Aim a: In the passage on Rorty, how does he minimally define religion?

Document section:
# # # # # # #
Rorty was once a Platonist, who turned to analytic philosophy, but then emerged from that cocoon as a postmodernist. In that incarnation, he was a cheerful pragmatist. He spent a lot of effort arguing that the good society and the moral life do not require a metaphysical foundation, and especially not a religious foundation. Rorty is a Red Diaper Baby, and like many such people, the fear of religion has been one of the constants of his career. However, for pragmatic reasons, he has come to realize that it is true that America is a "nation with the soul of a church," and that there is no hope for the progressive left if it does not appropriate America's "civil religion."
He has a very minimal definition of religion: religion is our "final concern." He is willing to look for American civil religion in familiar places, such as the speeches of Abraham Lincoln, or the poetry of Walt Whitman. The one place he is not willing to look is to the doctrines of actual religions. His hostility to the transcendent remains unabated:
Whether or not one agrees with the earlier Rorty that metaphysics can be dispensed with entirely in the political sphere, the later Rorty has clearly brought metaphysics back into public discussion. He insists on a "fact of the matter" about the nature of our universe and our place in it -- that there is no God and that all we have is one another -- and he seeks to establish, in patently religious terms, a public-spiritedness that comports with this "fact."
# # # # # # #
Aim b: Copy the rows from the line containing "Given: Click the error" up to and including the line containing "Action: tap(296, 535)", without any changes.
# # # # # # #
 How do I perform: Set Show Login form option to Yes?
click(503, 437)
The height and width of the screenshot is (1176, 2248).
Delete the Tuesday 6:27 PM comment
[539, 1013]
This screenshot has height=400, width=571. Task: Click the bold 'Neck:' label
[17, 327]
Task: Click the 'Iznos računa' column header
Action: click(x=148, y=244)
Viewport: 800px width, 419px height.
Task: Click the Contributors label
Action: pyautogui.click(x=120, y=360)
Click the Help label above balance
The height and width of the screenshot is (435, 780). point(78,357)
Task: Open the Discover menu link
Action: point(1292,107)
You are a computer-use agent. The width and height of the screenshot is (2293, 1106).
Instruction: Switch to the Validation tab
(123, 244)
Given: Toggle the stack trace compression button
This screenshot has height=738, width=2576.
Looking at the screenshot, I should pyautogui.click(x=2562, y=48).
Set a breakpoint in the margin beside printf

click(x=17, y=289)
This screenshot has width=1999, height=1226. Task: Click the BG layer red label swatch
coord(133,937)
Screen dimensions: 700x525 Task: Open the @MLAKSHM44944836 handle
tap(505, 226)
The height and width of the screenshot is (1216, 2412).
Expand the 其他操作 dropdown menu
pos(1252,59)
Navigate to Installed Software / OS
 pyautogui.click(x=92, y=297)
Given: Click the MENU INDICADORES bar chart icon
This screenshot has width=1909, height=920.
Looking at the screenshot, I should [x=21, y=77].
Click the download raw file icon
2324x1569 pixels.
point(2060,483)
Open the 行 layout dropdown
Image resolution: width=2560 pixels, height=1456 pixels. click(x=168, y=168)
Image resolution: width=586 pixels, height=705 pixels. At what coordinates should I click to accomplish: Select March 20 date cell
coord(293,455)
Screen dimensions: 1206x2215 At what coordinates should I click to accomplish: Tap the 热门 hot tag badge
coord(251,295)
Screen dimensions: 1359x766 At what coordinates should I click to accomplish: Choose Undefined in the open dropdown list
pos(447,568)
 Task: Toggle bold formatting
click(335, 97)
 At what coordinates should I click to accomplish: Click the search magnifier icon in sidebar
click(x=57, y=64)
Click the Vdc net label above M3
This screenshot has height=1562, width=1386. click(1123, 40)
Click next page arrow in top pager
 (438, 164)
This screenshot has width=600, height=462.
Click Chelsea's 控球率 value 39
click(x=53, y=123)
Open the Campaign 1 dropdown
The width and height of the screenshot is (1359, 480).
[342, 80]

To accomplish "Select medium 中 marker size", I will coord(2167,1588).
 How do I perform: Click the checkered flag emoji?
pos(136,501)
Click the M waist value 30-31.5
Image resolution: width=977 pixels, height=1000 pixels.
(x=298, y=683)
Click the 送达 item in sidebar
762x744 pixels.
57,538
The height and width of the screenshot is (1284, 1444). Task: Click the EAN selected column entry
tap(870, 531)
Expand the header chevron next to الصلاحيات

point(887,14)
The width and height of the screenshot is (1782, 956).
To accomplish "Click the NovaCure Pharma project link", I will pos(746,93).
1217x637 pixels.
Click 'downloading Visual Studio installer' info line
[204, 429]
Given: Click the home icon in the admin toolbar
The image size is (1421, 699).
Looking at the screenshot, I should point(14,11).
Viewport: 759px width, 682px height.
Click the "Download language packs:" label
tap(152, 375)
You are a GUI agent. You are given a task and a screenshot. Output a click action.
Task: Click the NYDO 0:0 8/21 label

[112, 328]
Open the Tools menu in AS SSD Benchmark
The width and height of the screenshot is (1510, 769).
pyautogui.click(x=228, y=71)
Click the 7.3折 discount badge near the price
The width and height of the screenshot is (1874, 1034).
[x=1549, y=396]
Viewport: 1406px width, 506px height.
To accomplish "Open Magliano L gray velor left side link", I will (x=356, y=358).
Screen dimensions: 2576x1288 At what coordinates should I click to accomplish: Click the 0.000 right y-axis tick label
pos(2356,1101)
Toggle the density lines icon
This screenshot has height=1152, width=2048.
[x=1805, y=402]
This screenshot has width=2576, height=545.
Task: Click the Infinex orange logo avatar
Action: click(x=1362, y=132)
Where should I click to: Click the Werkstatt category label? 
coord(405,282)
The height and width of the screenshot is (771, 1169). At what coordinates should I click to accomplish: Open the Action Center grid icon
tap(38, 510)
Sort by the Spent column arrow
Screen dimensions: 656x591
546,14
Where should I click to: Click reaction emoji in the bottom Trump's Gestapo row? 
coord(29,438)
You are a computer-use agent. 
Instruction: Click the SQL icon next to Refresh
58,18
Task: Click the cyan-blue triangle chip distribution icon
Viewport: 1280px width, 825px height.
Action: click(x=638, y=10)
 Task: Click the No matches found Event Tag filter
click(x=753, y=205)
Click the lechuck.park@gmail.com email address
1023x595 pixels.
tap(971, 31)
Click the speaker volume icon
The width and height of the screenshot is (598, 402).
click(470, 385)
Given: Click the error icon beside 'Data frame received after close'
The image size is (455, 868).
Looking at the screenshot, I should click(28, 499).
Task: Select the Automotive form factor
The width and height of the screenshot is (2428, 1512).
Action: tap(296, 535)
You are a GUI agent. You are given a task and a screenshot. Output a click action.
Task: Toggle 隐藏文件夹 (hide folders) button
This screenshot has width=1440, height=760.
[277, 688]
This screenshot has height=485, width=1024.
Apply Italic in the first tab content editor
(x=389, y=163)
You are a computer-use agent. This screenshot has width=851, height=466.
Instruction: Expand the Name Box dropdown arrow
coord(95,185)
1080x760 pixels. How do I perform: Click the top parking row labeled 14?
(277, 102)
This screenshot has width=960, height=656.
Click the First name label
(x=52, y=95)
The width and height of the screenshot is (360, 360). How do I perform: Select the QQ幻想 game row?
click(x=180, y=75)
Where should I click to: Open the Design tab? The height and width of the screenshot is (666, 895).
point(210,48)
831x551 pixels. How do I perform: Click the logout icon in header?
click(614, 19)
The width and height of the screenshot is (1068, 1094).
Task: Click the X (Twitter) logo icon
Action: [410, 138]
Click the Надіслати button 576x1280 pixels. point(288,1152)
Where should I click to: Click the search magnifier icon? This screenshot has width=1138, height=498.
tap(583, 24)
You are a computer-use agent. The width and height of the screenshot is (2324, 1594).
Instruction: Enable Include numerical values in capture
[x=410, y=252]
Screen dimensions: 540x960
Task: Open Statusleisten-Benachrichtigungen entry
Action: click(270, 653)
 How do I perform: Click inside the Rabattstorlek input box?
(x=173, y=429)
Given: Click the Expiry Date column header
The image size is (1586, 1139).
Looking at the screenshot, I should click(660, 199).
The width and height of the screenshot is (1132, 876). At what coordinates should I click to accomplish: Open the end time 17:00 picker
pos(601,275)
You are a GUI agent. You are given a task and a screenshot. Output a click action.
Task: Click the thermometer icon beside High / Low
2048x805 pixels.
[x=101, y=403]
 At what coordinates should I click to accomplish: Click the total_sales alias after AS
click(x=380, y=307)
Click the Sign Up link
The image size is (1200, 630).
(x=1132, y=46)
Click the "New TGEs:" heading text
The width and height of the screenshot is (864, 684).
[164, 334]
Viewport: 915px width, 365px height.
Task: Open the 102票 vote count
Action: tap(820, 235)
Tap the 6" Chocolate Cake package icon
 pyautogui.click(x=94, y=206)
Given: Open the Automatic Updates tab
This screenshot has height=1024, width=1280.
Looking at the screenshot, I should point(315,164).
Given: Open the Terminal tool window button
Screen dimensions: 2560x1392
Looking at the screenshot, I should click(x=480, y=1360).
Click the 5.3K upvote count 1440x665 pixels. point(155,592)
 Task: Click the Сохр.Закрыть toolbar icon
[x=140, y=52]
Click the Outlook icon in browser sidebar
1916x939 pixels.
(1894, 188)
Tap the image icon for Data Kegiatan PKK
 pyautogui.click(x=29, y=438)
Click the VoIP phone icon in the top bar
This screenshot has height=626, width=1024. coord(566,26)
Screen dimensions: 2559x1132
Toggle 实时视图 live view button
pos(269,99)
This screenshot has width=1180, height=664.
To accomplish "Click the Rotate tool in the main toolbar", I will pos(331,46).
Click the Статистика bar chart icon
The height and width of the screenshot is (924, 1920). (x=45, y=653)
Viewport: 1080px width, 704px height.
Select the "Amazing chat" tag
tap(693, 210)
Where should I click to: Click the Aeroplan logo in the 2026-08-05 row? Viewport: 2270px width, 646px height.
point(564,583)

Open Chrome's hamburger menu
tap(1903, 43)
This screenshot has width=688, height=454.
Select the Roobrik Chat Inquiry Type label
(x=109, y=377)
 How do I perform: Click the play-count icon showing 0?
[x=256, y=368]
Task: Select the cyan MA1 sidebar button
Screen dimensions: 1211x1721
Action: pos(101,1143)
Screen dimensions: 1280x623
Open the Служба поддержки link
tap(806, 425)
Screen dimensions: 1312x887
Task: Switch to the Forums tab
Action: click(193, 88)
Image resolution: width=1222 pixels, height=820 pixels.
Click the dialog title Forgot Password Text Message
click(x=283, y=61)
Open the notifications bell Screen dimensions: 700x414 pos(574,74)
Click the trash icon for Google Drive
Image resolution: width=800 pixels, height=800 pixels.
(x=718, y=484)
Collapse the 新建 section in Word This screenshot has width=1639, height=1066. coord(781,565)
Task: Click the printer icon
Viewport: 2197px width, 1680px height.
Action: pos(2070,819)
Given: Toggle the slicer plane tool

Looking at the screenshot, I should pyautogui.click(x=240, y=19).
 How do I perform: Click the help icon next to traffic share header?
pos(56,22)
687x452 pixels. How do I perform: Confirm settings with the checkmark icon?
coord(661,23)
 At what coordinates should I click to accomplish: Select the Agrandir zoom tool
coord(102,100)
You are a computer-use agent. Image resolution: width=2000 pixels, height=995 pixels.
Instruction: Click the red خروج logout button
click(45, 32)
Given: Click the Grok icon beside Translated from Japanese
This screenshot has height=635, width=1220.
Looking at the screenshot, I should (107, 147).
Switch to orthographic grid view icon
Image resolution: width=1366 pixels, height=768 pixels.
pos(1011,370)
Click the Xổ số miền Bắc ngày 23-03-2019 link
# # # # # # #
Solution a: Religion is our "final concern."

Solution b:
Given: Click the error icon beside 'Data frame received after close'
The image size is (455, 868).
Looking at the screenshot, I should click(28, 499).
Task: Select the Automotive form factor
The width and height of the screenshot is (2428, 1512).
Action: tap(296, 535)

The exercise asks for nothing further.